*RECORDS SHOWN*:
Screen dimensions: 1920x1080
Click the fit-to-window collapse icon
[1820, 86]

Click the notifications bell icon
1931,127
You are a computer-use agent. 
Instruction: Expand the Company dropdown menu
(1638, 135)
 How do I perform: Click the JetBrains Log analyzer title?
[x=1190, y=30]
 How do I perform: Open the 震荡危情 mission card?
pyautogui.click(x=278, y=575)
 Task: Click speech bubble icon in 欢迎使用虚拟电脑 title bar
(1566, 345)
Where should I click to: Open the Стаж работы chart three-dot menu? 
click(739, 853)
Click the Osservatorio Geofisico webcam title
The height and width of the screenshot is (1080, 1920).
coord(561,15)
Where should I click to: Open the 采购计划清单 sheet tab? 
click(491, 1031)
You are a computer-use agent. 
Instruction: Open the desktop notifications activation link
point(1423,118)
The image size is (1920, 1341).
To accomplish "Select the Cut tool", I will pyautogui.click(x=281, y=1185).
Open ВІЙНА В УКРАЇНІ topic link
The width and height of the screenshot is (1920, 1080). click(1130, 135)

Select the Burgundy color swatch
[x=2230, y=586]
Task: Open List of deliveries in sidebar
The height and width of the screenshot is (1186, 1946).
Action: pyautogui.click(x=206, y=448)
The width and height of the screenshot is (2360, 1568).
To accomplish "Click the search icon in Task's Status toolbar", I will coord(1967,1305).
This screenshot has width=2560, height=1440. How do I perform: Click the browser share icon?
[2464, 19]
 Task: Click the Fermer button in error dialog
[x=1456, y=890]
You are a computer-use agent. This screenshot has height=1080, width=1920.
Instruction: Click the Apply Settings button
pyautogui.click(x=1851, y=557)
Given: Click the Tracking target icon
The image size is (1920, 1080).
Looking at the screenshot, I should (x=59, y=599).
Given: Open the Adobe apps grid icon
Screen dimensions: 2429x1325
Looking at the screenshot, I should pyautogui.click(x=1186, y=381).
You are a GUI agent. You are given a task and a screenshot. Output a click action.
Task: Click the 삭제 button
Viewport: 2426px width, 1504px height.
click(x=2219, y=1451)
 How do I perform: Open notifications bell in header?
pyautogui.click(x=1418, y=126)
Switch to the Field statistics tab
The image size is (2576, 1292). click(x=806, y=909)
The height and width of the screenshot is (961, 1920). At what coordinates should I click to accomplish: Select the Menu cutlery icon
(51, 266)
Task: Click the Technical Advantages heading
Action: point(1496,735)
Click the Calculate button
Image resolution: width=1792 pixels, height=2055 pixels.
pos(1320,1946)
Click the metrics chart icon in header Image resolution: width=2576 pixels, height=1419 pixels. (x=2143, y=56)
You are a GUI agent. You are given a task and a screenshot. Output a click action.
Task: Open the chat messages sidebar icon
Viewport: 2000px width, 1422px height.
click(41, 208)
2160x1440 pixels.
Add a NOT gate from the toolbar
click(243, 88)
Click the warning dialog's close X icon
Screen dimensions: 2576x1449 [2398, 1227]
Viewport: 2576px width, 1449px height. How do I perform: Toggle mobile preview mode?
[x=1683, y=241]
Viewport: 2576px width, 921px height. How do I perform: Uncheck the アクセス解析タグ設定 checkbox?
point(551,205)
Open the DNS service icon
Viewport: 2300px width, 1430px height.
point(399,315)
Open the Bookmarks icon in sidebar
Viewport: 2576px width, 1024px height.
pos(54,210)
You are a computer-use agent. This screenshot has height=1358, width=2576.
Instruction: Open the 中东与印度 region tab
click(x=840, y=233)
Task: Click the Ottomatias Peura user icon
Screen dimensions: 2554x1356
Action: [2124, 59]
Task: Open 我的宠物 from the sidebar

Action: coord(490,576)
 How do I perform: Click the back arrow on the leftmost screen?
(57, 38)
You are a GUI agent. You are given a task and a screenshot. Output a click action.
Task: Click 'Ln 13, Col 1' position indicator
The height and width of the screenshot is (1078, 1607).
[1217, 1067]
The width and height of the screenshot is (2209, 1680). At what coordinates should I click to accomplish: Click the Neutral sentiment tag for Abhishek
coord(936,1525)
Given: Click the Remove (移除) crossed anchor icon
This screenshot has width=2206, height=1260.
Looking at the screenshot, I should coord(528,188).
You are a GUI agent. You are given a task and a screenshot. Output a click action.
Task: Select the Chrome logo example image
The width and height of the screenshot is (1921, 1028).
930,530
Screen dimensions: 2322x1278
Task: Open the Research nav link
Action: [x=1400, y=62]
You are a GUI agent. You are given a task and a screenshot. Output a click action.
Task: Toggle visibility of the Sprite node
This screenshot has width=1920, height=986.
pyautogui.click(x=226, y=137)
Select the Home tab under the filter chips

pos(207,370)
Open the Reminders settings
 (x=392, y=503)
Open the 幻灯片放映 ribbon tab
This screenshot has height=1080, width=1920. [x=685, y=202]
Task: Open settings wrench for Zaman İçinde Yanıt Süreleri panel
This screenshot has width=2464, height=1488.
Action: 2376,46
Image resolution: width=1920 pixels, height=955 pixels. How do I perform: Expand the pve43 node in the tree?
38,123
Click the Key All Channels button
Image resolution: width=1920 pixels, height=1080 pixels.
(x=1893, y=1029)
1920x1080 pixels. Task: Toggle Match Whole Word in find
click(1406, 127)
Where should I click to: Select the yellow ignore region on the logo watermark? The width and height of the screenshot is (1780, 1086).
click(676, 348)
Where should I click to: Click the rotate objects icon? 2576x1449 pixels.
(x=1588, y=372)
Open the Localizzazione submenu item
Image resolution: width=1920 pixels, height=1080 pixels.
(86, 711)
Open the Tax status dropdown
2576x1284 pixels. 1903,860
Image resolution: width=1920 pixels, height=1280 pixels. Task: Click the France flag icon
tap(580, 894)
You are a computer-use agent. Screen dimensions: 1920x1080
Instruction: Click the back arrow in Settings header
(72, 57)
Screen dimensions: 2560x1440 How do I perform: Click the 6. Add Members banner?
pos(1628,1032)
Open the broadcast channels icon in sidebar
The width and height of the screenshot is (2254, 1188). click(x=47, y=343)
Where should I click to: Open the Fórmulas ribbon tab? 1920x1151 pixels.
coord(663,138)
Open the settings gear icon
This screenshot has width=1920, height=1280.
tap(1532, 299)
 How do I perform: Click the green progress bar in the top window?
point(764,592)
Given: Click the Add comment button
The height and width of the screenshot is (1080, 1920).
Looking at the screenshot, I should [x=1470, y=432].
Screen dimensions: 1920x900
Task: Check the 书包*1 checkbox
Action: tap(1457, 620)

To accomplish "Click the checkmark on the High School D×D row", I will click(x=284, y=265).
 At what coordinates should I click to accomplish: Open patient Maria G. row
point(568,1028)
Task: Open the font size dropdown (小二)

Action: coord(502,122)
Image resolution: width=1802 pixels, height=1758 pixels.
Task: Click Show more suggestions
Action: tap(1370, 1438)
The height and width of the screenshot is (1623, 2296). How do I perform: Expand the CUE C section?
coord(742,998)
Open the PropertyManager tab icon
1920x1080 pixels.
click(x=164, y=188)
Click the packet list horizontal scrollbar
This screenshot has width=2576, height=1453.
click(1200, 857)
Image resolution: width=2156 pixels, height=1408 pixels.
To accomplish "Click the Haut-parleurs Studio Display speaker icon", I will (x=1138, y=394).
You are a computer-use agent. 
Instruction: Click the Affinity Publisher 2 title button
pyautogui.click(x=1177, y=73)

*WORK TO COMPLETE*:
Could you reproduce every record exactly as shown above?

*TASK SOLUTION*:
Screen dimensions: 1920x1080
Click the fit-to-window collapse icon
[1820, 86]

Click the notifications bell icon
1931,127
You are a computer-use agent. 
Instruction: Expand the Company dropdown menu
(1638, 135)
 How do I perform: Click the JetBrains Log analyzer title?
[x=1190, y=30]
 How do I perform: Open the 震荡危情 mission card?
pyautogui.click(x=278, y=575)
 Task: Click speech bubble icon in 欢迎使用虚拟电脑 title bar
(1566, 345)
Where should I click to: Open the Стаж работы chart three-dot menu? 
click(739, 853)
Click the Osservatorio Geofisico webcam title
The height and width of the screenshot is (1080, 1920).
coord(561,15)
Where should I click to: Open the 采购计划清单 sheet tab? 
click(491, 1031)
You are a computer-use agent. 
Instruction: Open the desktop notifications activation link
point(1423,118)
The image size is (1920, 1341).
To accomplish "Select the Cut tool", I will pyautogui.click(x=281, y=1185).
Open ВІЙНА В УКРАЇНІ topic link
The width and height of the screenshot is (1920, 1080). click(1130, 135)

Select the Burgundy color swatch
[x=2230, y=586]
Task: Open List of deliveries in sidebar
The height and width of the screenshot is (1186, 1946).
Action: pyautogui.click(x=206, y=448)
The width and height of the screenshot is (2360, 1568).
To accomplish "Click the search icon in Task's Status toolbar", I will coord(1967,1305).
This screenshot has width=2560, height=1440. How do I perform: Click the browser share icon?
[2464, 19]
 Task: Click the Fermer button in error dialog
[x=1456, y=890]
You are a computer-use agent. This screenshot has height=1080, width=1920.
Instruction: Click the Apply Settings button
pyautogui.click(x=1851, y=557)
Given: Click the Tracking target icon
The image size is (1920, 1080).
Looking at the screenshot, I should (x=59, y=599).
Given: Open the Adobe apps grid icon
Screen dimensions: 2429x1325
Looking at the screenshot, I should pyautogui.click(x=1186, y=381).
You are a GUI agent. You are given a task and a screenshot. Output a click action.
Task: Click the 삭제 button
Viewport: 2426px width, 1504px height.
click(x=2219, y=1451)
 How do I perform: Open notifications bell in header?
pyautogui.click(x=1418, y=126)
Switch to the Field statistics tab
The image size is (2576, 1292). click(x=806, y=909)
The height and width of the screenshot is (961, 1920). At what coordinates should I click to accomplish: Select the Menu cutlery icon
(51, 266)
Task: Click the Technical Advantages heading
Action: point(1496,735)
Click the Calculate button
Image resolution: width=1792 pixels, height=2055 pixels.
pos(1320,1946)
Click the metrics chart icon in header Image resolution: width=2576 pixels, height=1419 pixels. (x=2143, y=56)
You are a GUI agent. You are given a task and a screenshot. Output a click action.
Task: Open the chat messages sidebar icon
Viewport: 2000px width, 1422px height.
click(41, 208)
2160x1440 pixels.
Add a NOT gate from the toolbar
click(243, 88)
Click the warning dialog's close X icon
Screen dimensions: 2576x1449 [2398, 1227]
Viewport: 2576px width, 1449px height. How do I perform: Toggle mobile preview mode?
[x=1683, y=241]
Viewport: 2576px width, 921px height. How do I perform: Uncheck the アクセス解析タグ設定 checkbox?
point(551,205)
Open the DNS service icon
Viewport: 2300px width, 1430px height.
point(399,315)
Open the Bookmarks icon in sidebar
Viewport: 2576px width, 1024px height.
pos(54,210)
You are a computer-use agent. This screenshot has height=1358, width=2576.
Instruction: Open the 中东与印度 region tab
click(x=840, y=233)
Task: Click the Ottomatias Peura user icon
Screen dimensions: 2554x1356
Action: [2124, 59]
Task: Open 我的宠物 from the sidebar

Action: coord(490,576)
 How do I perform: Click the back arrow on the leftmost screen?
(57, 38)
You are a GUI agent. You are given a task and a screenshot. Output a click action.
Task: Click 'Ln 13, Col 1' position indicator
The height and width of the screenshot is (1078, 1607).
[1217, 1067]
The width and height of the screenshot is (2209, 1680). At what coordinates should I click to accomplish: Click the Neutral sentiment tag for Abhishek
coord(936,1525)
Given: Click the Remove (移除) crossed anchor icon
This screenshot has width=2206, height=1260.
Looking at the screenshot, I should coord(528,188).
You are a GUI agent. You are given a task and a screenshot. Output a click action.
Task: Select the Chrome logo example image
The width and height of the screenshot is (1921, 1028).
930,530
Screen dimensions: 2322x1278
Task: Open the Research nav link
Action: [x=1400, y=62]
You are a GUI agent. You are given a task and a screenshot. Output a click action.
Task: Toggle visibility of the Sprite node
This screenshot has width=1920, height=986.
pyautogui.click(x=226, y=137)
Select the Home tab under the filter chips

pos(207,370)
Open the Reminders settings
 (x=392, y=503)
Open the 幻灯片放映 ribbon tab
This screenshot has height=1080, width=1920. [x=685, y=202]
Task: Open settings wrench for Zaman İçinde Yanıt Süreleri panel
This screenshot has width=2464, height=1488.
Action: 2376,46
Image resolution: width=1920 pixels, height=955 pixels. How do I perform: Expand the pve43 node in the tree?
38,123
Click the Key All Channels button
Image resolution: width=1920 pixels, height=1080 pixels.
(x=1893, y=1029)
1920x1080 pixels. Task: Toggle Match Whole Word in find
click(1406, 127)
Where should I click to: Select the yellow ignore region on the logo watermark? The width and height of the screenshot is (1780, 1086).
click(676, 348)
Where should I click to: Click the rotate objects icon? 2576x1449 pixels.
(x=1588, y=372)
Open the Localizzazione submenu item
Image resolution: width=1920 pixels, height=1080 pixels.
(86, 711)
Open the Tax status dropdown
2576x1284 pixels. 1903,860
Image resolution: width=1920 pixels, height=1280 pixels. Task: Click the France flag icon
tap(580, 894)
You are a computer-use agent. Screen dimensions: 1920x1080
Instruction: Click the back arrow in Settings header
(72, 57)
Screen dimensions: 2560x1440 How do I perform: Click the 6. Add Members banner?
pos(1628,1032)
Open the broadcast channels icon in sidebar
The width and height of the screenshot is (2254, 1188). click(x=47, y=343)
Where should I click to: Open the Fórmulas ribbon tab? 1920x1151 pixels.
coord(663,138)
Open the settings gear icon
This screenshot has width=1920, height=1280.
tap(1532, 299)
 How do I perform: Click the green progress bar in the top window?
point(764,592)
Given: Click the Add comment button
The height and width of the screenshot is (1080, 1920).
Looking at the screenshot, I should [x=1470, y=432].
Screen dimensions: 1920x900
Task: Check the 书包*1 checkbox
Action: tap(1457, 620)

To accomplish "Click the checkmark on the High School D×D row", I will click(x=284, y=265).
 At what coordinates should I click to accomplish: Open patient Maria G. row
point(568,1028)
Task: Open the font size dropdown (小二)

Action: coord(502,122)
Image resolution: width=1802 pixels, height=1758 pixels.
Task: Click Show more suggestions
Action: tap(1370, 1438)
The height and width of the screenshot is (1623, 2296). How do I perform: Expand the CUE C section?
coord(742,998)
Open the PropertyManager tab icon
1920x1080 pixels.
click(x=164, y=188)
Click the packet list horizontal scrollbar
This screenshot has width=2576, height=1453.
click(1200, 857)
Image resolution: width=2156 pixels, height=1408 pixels.
To accomplish "Click the Haut-parleurs Studio Display speaker icon", I will (x=1138, y=394).
You are a computer-use agent. 
Instruction: Click the Affinity Publisher 2 title button
pyautogui.click(x=1177, y=73)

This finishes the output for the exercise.